Bereits 20 Tage nach Veröffentlichung des Gesetzes, also voraussichtlich Ende August oder September 2020, treten die ersten Beschlüsse des am letzten Donnerstag verabschiedeten Mobilitätspakets in Kraft. Sie alle betreffen die Lenk- und Ruhezeiten für Berufskraftfahrer.

Das verabschiedete Mobilitätspaket muss noch von Vertretern des EU-Rates und des Europäischen Parlaments unterzeichnet sowie im Amtsblatt veröffentlicht werden, was eine längere Zeit dauern kann. Frachtführer müssen sich jedoch vorab auf die neuen Vorschriften vorbereiten. Höchstwahrscheinlich werden die ersten Beschlüsse im September in Kraft treten, obwohl es auch nicht ausgeschlossen ist, dass dies bereits im August passieren kann.

Um welche Vorschriften handelt es sich? Vor allem um diese, die mit der wöchentlichen Ruhezeit, der Arbeitszeit und der Rückkehrpflicht in das Registrierungsland verbunden sind.  Die Änderungen werden vor allem diese Unternehmen beeinflussen, die internationale Transporte durchführen und deren Fahrer länger als zwei Wochen auf dem Weg sind, weil der Fahrplan aufgrund des neuen Rechtes umgestaltet werden muss.

Mit diesen Änderungen müssen sich jetzt Unternehmen aus den Bereichen Logistik, Spedition und Transport auseinandersetzen :

1. Änderungen bezüglich der wöchentliche Ruhezeit

Fahrer, die internationale Transporte ausüben, dürfen zwei nacheinander folgende, reduzierte wöchentliche Ruhezeiten (24 Stunden) nehmen. Es wurde nicht genau bestimmt, wie dies auszugleichen ist. Regelmäßige wöchentliche Ruhezeiten sowie diese, die über 45 Stunden hinausgehen, dürfen nicht in der Fahrerkabine verbracht werden. Für diese Ruhezeiten müssen entsprechende Sanitär- und Unterbringungssbedingungen gewährleistet werden. Alle Übernachtungskosten müssen vom Arbeitgeber getragen werden.

2. Änderungen bezüglich der Rückkehrpflicht

Das Mobilitätspaket erfordert, dass die Arbeit des Fahrers so organisiert wird, dass er eine wöchentliche Ruhezeit innerhalb von vier Wochen in dem Registrierungsland des Arbeitgebers oder in seinem Heimatland nehmen kann. Dabei gilt Folgendes: wenn der Fahrer zwei reduzierte Ruhezeiten nimmt, darf er vor der regelmäßigen Ruhezeit, die über 45 Stunden hinausgeht, im Rahmen der Ausgleichszeit zurückkehren.
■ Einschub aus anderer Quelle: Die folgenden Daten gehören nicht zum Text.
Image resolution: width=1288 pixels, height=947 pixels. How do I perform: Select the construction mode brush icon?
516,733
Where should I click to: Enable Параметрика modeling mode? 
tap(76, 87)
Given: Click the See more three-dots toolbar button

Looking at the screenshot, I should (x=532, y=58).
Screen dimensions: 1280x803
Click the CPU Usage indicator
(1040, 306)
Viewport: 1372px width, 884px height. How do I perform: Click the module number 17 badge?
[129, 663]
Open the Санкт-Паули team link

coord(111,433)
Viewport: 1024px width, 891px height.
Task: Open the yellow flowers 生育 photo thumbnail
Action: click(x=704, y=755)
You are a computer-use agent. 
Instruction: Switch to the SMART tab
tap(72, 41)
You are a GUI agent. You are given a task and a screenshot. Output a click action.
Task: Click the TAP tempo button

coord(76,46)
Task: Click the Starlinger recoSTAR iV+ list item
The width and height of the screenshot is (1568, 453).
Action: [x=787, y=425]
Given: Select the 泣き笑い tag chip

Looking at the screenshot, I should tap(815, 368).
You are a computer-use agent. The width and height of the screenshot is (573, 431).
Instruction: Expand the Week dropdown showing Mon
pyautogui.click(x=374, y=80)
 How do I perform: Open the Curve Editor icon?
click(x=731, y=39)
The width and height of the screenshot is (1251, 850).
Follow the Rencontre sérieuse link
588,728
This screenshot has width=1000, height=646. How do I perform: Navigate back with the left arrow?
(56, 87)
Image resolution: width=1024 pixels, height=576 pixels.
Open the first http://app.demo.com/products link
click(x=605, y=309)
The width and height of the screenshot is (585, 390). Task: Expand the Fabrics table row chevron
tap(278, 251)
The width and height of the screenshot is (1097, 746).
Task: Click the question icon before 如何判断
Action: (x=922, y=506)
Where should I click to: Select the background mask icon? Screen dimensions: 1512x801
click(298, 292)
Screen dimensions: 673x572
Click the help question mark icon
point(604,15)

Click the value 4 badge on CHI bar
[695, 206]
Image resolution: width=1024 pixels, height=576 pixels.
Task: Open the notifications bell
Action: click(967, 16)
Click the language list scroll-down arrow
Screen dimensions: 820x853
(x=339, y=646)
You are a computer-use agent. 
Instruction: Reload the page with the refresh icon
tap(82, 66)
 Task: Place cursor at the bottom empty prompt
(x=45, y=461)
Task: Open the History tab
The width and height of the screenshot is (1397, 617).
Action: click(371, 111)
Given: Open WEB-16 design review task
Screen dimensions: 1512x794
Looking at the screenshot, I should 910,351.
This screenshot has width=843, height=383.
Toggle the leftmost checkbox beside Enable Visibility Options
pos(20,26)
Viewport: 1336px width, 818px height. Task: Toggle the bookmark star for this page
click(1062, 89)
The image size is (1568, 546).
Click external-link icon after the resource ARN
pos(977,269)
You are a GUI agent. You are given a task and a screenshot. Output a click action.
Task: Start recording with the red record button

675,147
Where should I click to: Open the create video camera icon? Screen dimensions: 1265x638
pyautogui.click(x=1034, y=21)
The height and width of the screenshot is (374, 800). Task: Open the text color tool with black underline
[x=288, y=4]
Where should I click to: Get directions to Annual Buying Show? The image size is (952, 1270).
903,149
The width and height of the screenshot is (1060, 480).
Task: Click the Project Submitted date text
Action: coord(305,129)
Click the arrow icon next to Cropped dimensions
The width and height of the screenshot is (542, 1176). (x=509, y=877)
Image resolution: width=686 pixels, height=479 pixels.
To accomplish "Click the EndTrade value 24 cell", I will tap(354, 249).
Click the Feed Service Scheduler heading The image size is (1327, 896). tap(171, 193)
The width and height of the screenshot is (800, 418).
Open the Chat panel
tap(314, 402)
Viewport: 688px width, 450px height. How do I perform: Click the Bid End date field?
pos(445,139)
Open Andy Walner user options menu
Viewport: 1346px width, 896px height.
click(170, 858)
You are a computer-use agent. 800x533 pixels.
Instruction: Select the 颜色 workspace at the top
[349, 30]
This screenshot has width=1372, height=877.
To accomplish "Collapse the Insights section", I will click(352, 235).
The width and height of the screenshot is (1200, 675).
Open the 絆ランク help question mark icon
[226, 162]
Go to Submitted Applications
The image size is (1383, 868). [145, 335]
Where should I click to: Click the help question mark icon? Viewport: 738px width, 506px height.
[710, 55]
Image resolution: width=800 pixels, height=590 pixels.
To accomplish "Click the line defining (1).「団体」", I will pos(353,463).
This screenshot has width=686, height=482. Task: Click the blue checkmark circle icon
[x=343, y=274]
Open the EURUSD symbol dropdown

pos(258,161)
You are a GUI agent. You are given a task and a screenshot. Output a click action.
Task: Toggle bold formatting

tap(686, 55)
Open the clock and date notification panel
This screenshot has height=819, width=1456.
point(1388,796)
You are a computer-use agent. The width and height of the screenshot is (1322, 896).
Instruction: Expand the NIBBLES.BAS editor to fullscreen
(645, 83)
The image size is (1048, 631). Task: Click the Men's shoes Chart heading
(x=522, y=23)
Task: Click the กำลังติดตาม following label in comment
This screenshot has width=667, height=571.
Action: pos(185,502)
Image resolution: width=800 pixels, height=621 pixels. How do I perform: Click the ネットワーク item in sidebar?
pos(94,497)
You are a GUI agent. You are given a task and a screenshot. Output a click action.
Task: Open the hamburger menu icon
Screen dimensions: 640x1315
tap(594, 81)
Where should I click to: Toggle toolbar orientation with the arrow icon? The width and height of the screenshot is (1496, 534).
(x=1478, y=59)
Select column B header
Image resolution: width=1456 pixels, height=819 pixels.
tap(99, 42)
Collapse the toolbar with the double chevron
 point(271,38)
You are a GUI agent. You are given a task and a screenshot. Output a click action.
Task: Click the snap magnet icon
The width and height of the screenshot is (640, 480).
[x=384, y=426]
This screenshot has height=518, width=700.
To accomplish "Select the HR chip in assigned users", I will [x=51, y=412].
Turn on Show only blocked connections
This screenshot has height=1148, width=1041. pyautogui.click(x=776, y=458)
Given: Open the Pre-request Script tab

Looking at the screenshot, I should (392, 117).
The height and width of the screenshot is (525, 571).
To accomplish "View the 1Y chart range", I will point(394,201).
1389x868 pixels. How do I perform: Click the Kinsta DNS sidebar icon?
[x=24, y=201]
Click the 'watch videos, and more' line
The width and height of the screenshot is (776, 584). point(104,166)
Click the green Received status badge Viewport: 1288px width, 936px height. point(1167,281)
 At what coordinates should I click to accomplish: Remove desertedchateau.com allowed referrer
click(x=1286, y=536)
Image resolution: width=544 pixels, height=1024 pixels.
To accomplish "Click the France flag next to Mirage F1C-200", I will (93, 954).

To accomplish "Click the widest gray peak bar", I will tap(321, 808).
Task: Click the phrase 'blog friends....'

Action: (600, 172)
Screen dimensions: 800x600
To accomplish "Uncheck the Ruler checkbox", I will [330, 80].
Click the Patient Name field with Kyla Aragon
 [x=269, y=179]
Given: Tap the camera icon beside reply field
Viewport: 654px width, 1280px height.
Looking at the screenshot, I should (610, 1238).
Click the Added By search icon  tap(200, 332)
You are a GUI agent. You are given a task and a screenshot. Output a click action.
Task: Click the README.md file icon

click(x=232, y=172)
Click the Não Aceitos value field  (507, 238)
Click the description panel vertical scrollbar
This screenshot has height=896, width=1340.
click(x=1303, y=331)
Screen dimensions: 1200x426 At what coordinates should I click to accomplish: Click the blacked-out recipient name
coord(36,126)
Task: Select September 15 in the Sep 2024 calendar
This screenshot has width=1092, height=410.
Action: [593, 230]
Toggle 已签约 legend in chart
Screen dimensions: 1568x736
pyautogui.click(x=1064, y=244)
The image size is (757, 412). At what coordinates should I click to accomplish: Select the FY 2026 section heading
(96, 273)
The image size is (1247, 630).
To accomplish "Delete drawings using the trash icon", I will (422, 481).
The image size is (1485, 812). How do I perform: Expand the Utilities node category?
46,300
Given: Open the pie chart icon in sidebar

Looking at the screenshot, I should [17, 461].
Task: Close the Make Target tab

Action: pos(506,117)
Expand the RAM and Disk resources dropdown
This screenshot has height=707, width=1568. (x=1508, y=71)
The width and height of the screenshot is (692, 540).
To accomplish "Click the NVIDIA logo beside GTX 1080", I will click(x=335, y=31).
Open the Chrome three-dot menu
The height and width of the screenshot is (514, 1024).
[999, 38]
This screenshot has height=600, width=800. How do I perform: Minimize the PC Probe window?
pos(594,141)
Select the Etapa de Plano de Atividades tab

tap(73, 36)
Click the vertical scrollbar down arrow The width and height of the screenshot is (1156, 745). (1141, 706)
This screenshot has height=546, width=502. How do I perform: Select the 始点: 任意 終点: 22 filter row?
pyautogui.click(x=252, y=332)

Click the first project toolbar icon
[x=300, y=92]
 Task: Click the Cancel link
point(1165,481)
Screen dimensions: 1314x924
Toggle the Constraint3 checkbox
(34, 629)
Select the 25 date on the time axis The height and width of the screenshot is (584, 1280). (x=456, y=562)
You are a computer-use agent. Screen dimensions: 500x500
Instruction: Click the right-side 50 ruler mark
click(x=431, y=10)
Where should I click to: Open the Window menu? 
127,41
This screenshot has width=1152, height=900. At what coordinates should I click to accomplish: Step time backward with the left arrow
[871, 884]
3. Änderungen bezüglich der Lenkzeitverlängerung

Die Arbeitszeit darf verlängert werden, wenn der Fahrer Probleme hat, zu seinem Haus oder zu der Betriebsstätte zu gelangen, aber nur unter der Bedingung, dass er dorthin fährt, um seine regelmäßige wöchentliche Ruhezeit zu nehmen. In so einem Fall darf die tägliche oder wöchentliche Arbeitszeit um eine oder zwei Stunden verlängert werden.

Die Verlängerung der Arbeitszeit um zwei Stunden wird nur dann erlaubt sein, wenn der Fahrer eine ununterbrochene, 30-minütige Pause direkt vor der zusätzlichen Lenkzeit genommen hat, um die Betriebsstätte oder seinen Wohnsitz zu erreichen.

4. Änderungen bezüglich Pausen für Doppelbesatzung

Wenn der Fahrer seine Arbeit in Doppelbesatzung ausübt, darf er eine 45-minütige Pause in der Kabine verbringen, wenn er zu dieser Zeit dem zweiten Fahrer bei der Arbeit nicht hilft.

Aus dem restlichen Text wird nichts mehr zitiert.